Alan Moore and Kevin O’Neil are at it again with the third volume of the critically acclaimed ‘League of Extraordinary Gentlemen’ series, ‘The Black Dossier’, currently being reprinted and re-released by DC Comics in 2018.
‘The Black Dossier’ follows Alan Quatermain and Mina Harker into 1950s era London leaving a trail of Easter Eggs for literature fans to follow. While I would caution readers with the ‘adult oriented’ art and themes, any fan of the original ‘League’ books will not be surprised with the content. What is surprising is the breadth of Alan Moore’s knowledge of English Literature and his hat-tip to cheeky English kitsch. From James Bond, to Big Brother, to William Shakespeare, no literature is spared. Even a young Mrs. Peel from the popular British series ‘The Avengers’ makes an appearance. Kevin O’Neil’s art work not only follows in the footsteps of those hunting the ‘Black Dossier’ but also gives us a glimpse into the dossier itself, arranging pages that look like a secret MI6 file studying the history of the original League.

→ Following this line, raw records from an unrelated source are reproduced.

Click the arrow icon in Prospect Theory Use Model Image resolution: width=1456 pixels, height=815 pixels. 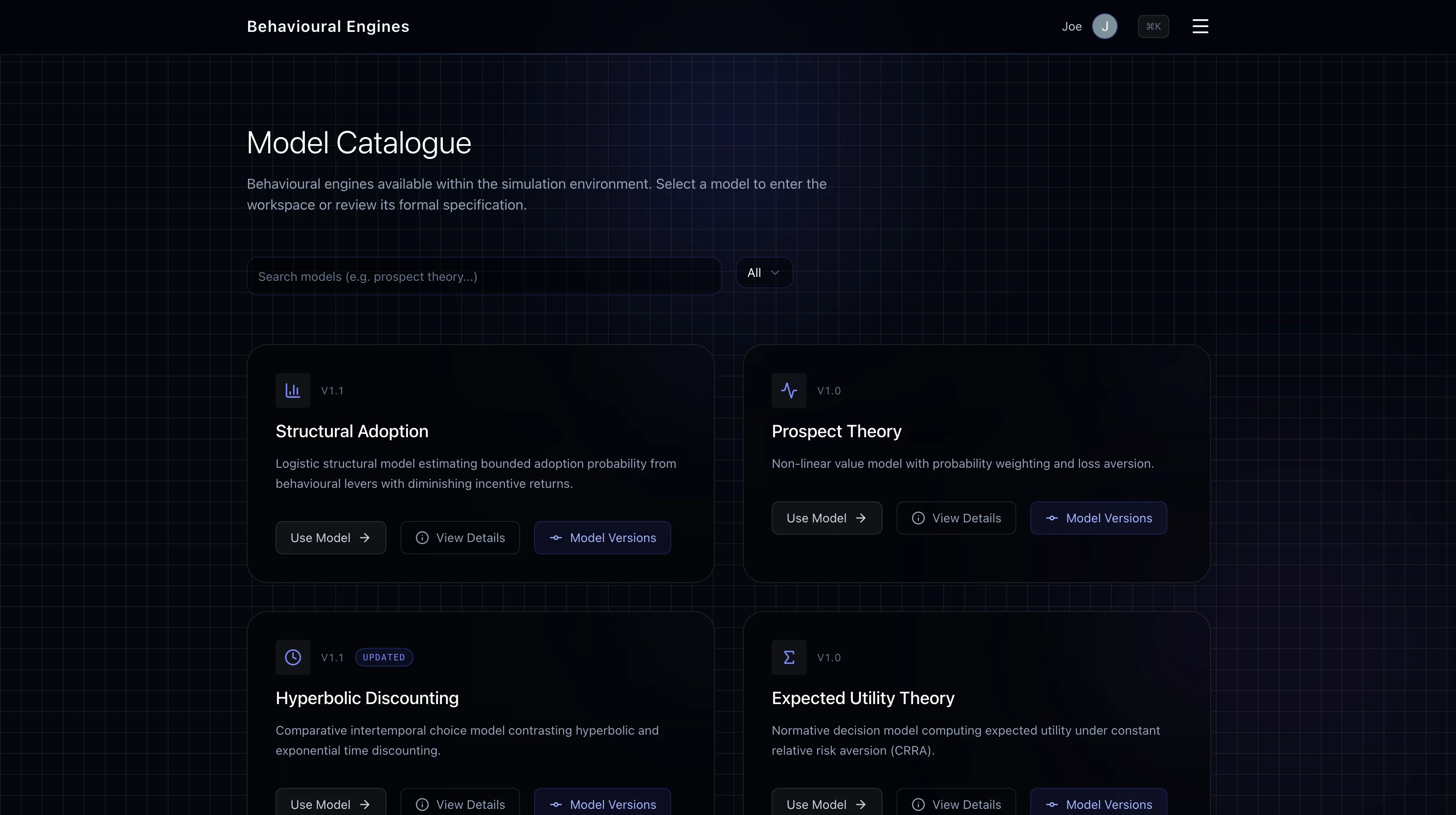point(861,518)
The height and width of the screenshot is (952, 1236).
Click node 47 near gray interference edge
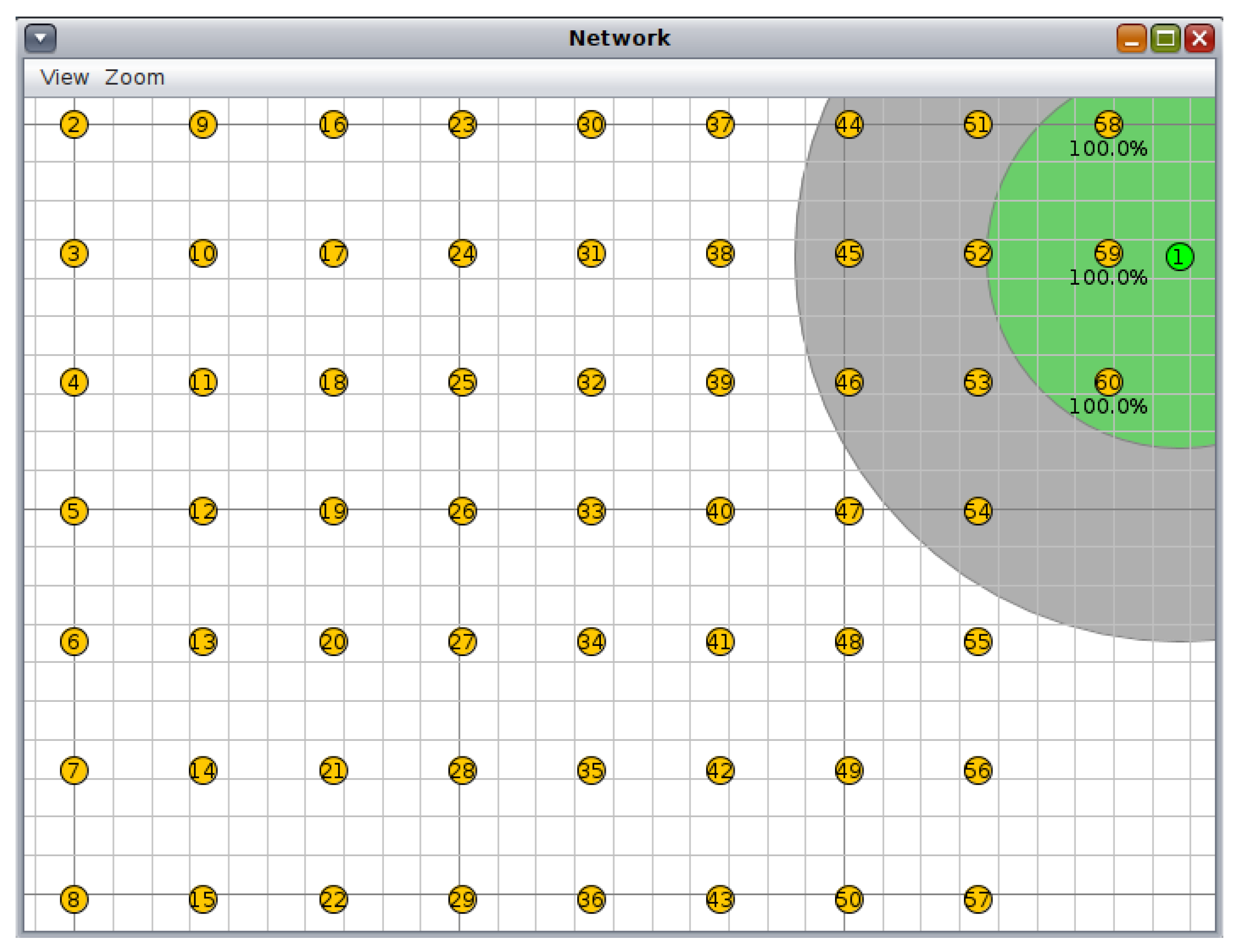point(849,511)
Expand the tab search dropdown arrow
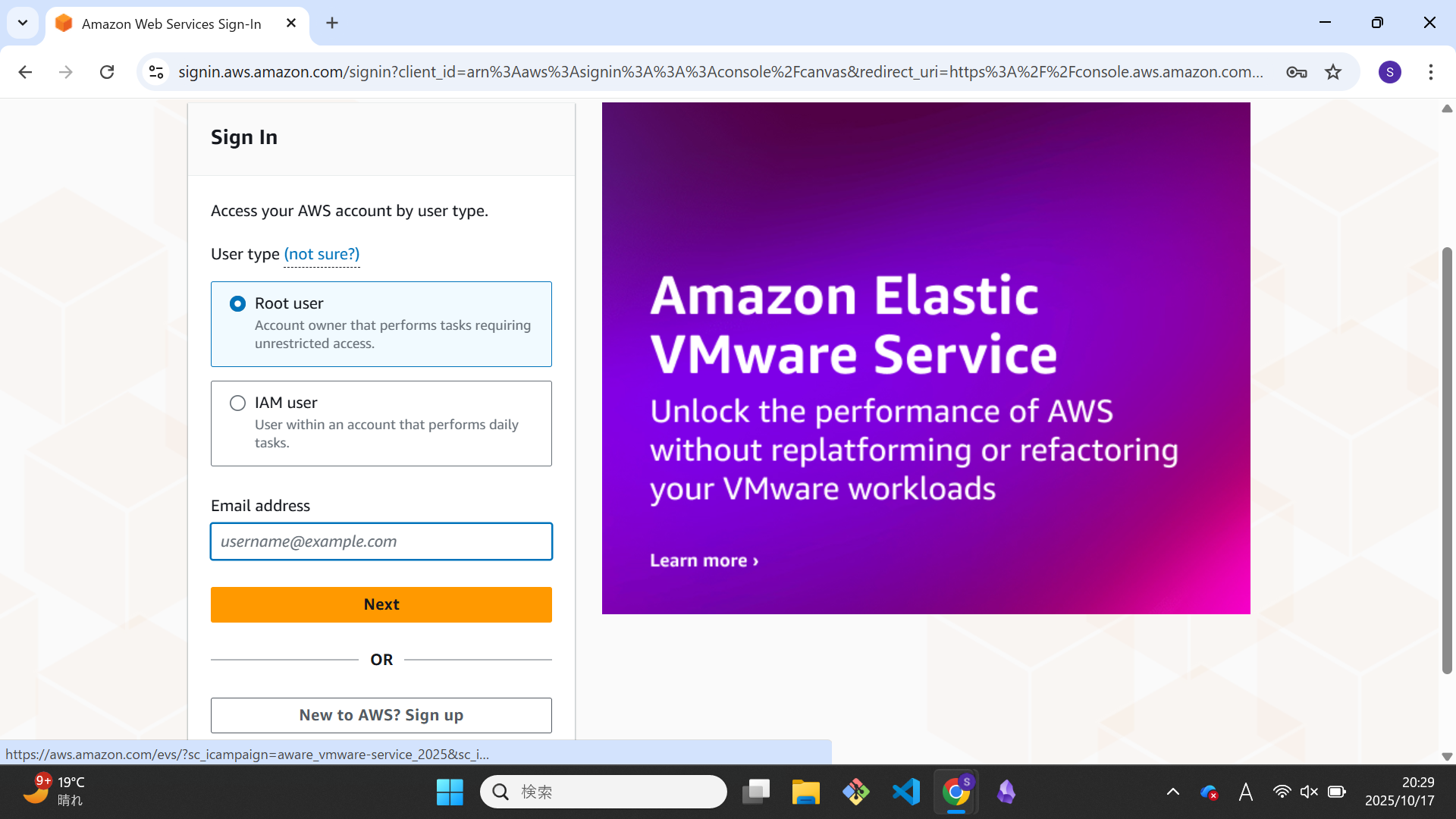 coord(23,23)

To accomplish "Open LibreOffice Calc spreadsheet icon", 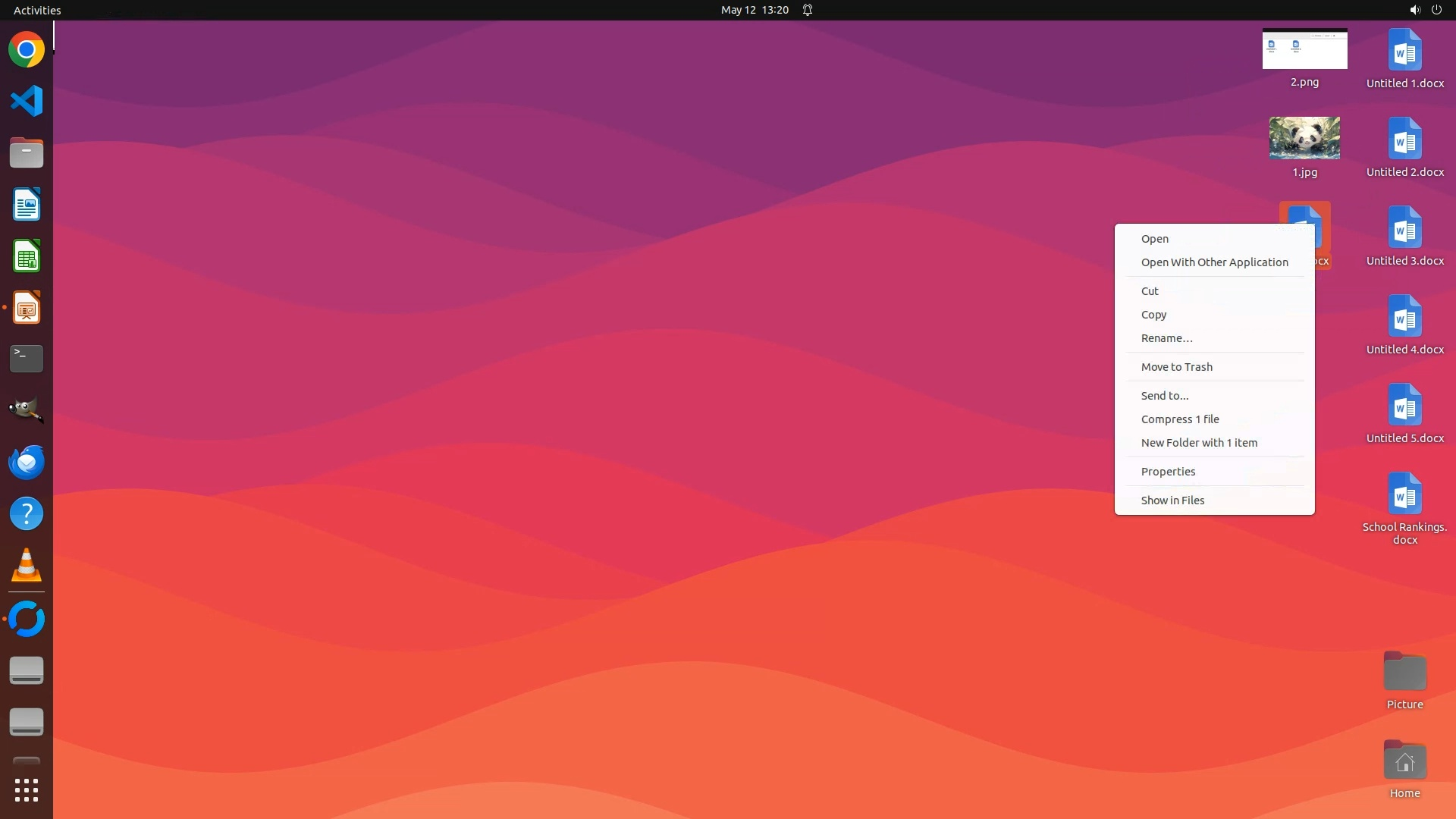I will click(x=27, y=256).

The main plot concerns Quatermain and Harker finding the Black Dossier and attempting to keep it out of the hands of the British Government to cover up their past exploits. The setting is an alternate history London, as if Orwell’s ‘1984’ actually happened in 1948, and the rule of Big Brother has since been dissolved. They are being hunted by Jimmy Bond [James Bond], Emma Night [Mrs. Peel], and Hugo Drummond [Bulldog Drummond] who seek the Black Dossier, as it profiles all of the iterations of the secretive ‘League’ going back to the 1600s. Imagine a single FBI folder which documented the lives of all of the members of the Justice League, past to present, including secret identities and origin stories. The Black Dossier amounts to this and very much more.
I am a fan of classical and modern English Literature; Shakespeare, Conan-Doyle, Fleming, and Chesterton. However my fan-boy credentials are put to shame by Alan Moore’s encyclopedic knowledge of all of the heroes of modern literature. It shows that Alan Moore has not just been writing comics for a long time, it is clear that he was once a knobby-kneed boy with his nose stuck in a book, fascinated by heroes and villains. I can barely turn a single page without noticing the footsteps of authors like Charles Hamilton, John Cleland, H.G. Welles, H.P. Lovecraft, and many more. This began as a response to Kevin O’Neil’s interior designs of M’s museum in the first volume of the ‘League’, which alluded to different teams throughout history, but this is also a coup de gras summation for all fans whoever questioned the origins of the mysterious league. To pull on the threads of one paragraph in the Black Dossier would lead fans to discover a hundred years worth of serial fiction.
‘The Black Dossier’ is tantamount to Alan Moore becoming the Dread Pirate Roberts and knocking out Inigo Montoya after a masterful fencing duel. Kevin O’Neil goes so far into the medium of comic book art that the last chapter of the Black Dossier, literally, must be read with 3D glasses. DC supported this idea by not just printing in 3D, but also including a pair of 3D glasses in each issue. This allows Kevin O’Neil’s classical art style to jump off the page and send the ‘League’ out of the 1950s and into the Technicolor era.
‘The League of Extraordinary Gentlemen: Back Dossier’ is currently in paperback reprint edition [3D glasses included] available in May 2018 through DC Comics.